The thornier material here centers on Tom and Lucy Purcell, the estranged alcoholic parents of the murdered boy and missing girl. When Roland picks up the former from a bar where he picked a fight with a man that his wife slept with, he spits out the n-word to describe Hays; the black cop’s assignment to the case, he claims, proves that no one’s taking it seriously. But when West sticks up for his partner, saying he’s the best detective on the job, Tom apologizes, immediately and repeatedly — and digs deep into his own despair.
“I can’t be in that house, man,” he says, sounding like a broken man even before he adds, “I just wanna die all the time.” It’s an absolutely heartbreaking performance from Scoot McNairy — the fact that it begins with a racial slur and ends with him begging the cop not to reveal his shameful bigotry only makes it more so.
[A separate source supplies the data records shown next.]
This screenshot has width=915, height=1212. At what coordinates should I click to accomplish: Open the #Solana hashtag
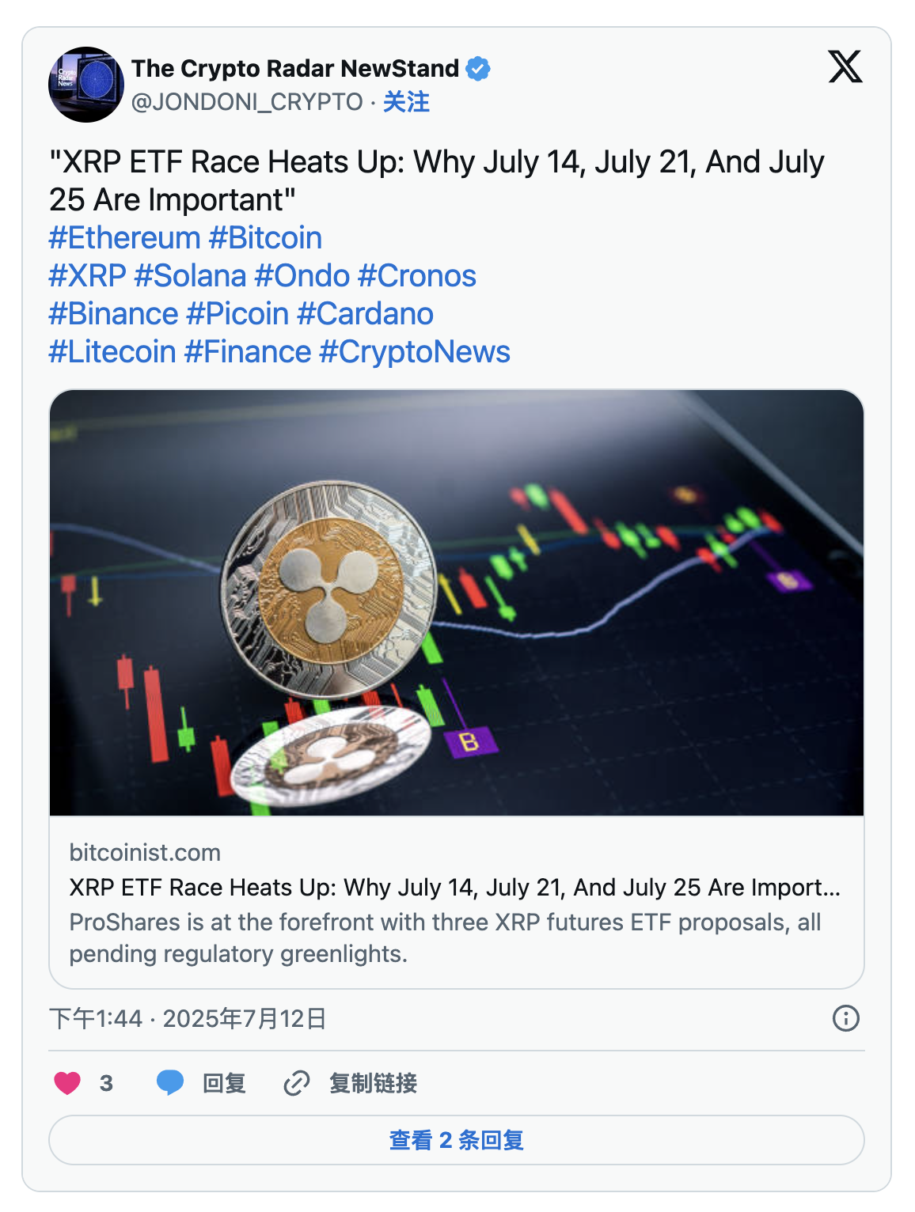191,276
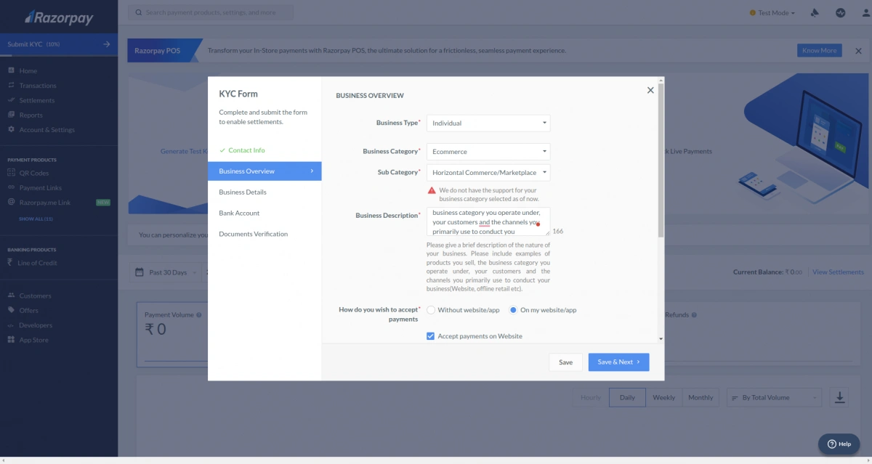Open the Business Type dropdown
This screenshot has height=464, width=872.
(488, 123)
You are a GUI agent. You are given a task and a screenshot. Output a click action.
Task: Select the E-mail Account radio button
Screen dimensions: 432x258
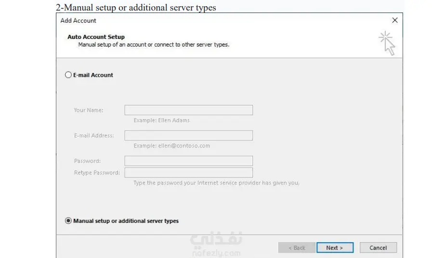(68, 75)
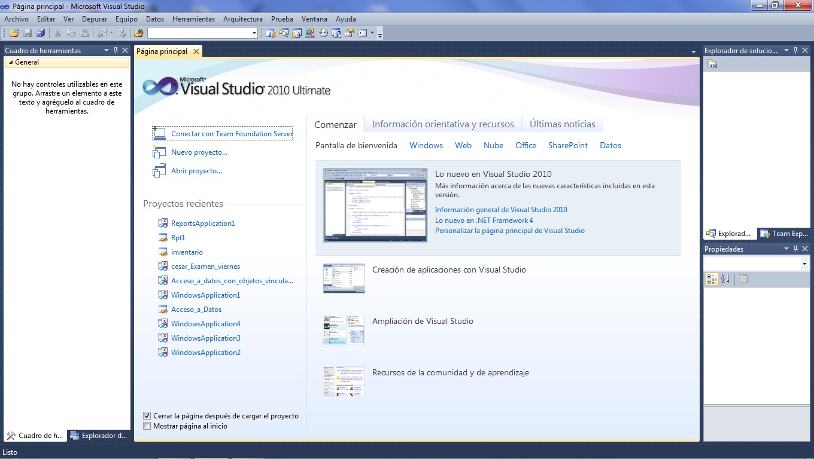Click the Paste toolbar icon
Screen dimensions: 814x459
(84, 33)
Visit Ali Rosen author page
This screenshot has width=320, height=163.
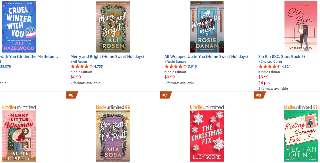[x=80, y=62]
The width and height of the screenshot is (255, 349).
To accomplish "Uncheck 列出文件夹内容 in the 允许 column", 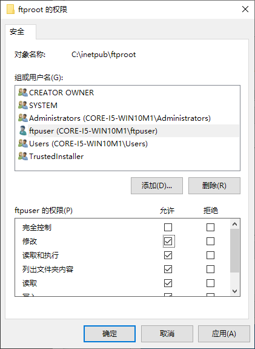I will point(168,269).

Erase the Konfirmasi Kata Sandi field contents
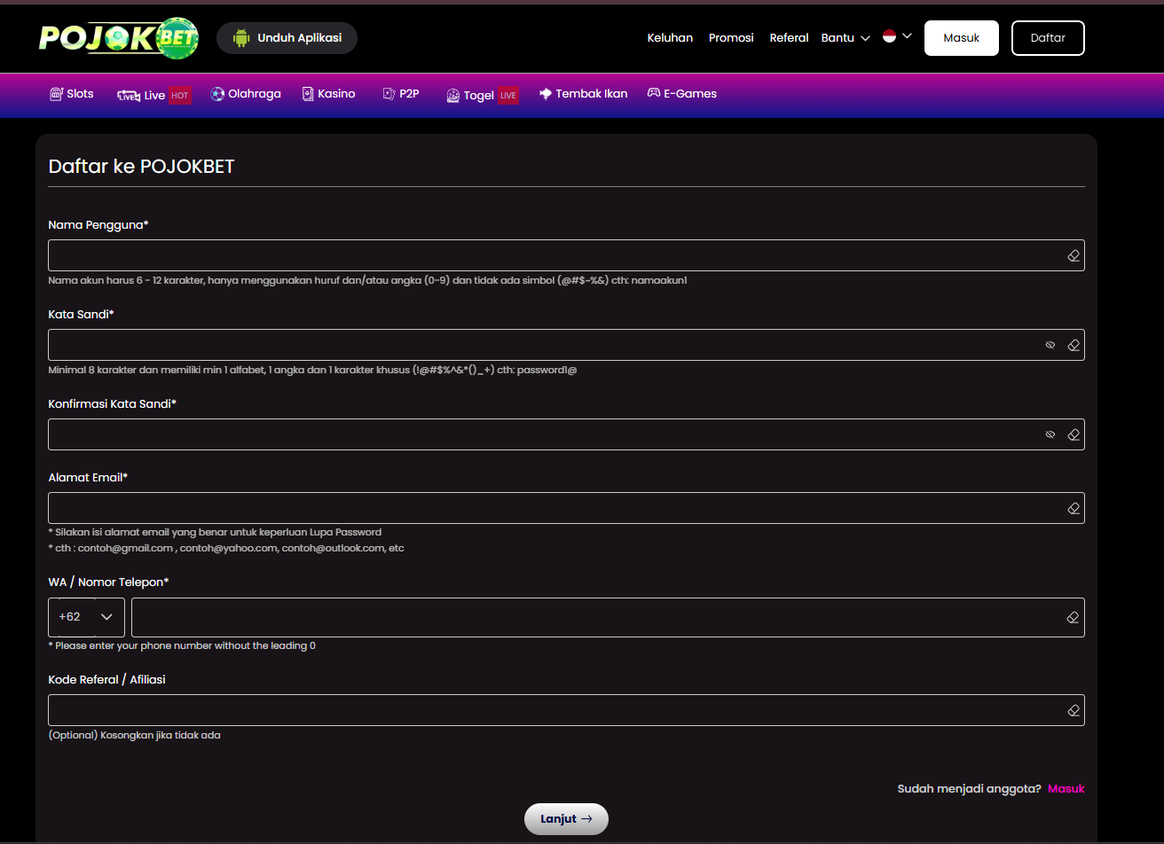coord(1073,435)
This is doubly true of Lucy, whom Amelia visits. The moment the teacher offers a shoulder to cry on, the grieving mom unleashes a torrent of self-loathing. “I’ve got the soul of a whore,” she says, lamenting her neglect of her kids. Her pain takes the form of rhetorical questions: “Children should laugh, right?” And: “What kind of woman hates the only things that ever showed her love?” Wishing she had the courage to use her gun on herself, she begins just straight-up bawling and howling “God forgive me.” Actor Mamie Gummer is so convincing here you want to cover your ears.
But when she takes poorly to her visitor’s suggestion that she reach out to Wayne with any information she might not have previously revealed, an entirely different sort of pain starts pouring forth. She immediately turns on the teacher, exploding in a sudden fireball of racist invective so intense that her visitor almost runs from the house. Anyone who says suffering is somehow ennobling is clearly fooling themselves.
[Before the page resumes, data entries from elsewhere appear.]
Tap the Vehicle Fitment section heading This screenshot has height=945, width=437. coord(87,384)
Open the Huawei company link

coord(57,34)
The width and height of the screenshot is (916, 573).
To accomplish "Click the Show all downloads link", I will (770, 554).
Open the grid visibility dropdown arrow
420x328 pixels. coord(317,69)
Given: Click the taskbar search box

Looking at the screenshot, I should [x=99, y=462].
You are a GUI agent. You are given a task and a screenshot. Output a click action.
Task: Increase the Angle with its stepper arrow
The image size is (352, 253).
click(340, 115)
Beyond that, the case proceeds apace. The 1980 task force pursues various leads: the church, the dolls, the one-eyed man, the teenage dirtbag whose prints are all over the missing boy’s bike (but whom they believe to be guilty only of being a bullying asshole).
A decade later, Roland, Wayne and company start looking for Lucy Purcell’s sleazy cousin Dan O’Brien — the man behind that peephole from Episode One. Hays also spots Julie as an adult on the security camera footage from the drugstore where her prints were found. Two ticking time bombs click away during this time period: The powers that be want them to vindicate the conviction of the man wrongfully accused the first time around, not clear it; and there’s the possibility that whoever took the girl is now hunting for her again.
And in 2015, Wayne asks his cop son with tracking down Roland to continue the investigation. He also demands that Eliza, the documentarian who’s been interviewing him (and, it’s implied, dating his kid), share whatever new info she has. She divulges that some skeletal remains have been found. It turns out they belong to Dan O’Brien, the aforementioned sleazy cousin who, we find out, had gone missing some time after the 1990 investigation.
As the aging Hays tries to collect his thoughts that night, he’s visited by a ghostly vision of all the men he’s killed (mostly Viet Cong and NVA soldiers … and, intriguingly, one American guy in a suit). And what’s going on with that mysterious car staking out his house from across the street? The question is clear: Before the case is closed, will this damaged man succumb to outside forces, or his own aching mind?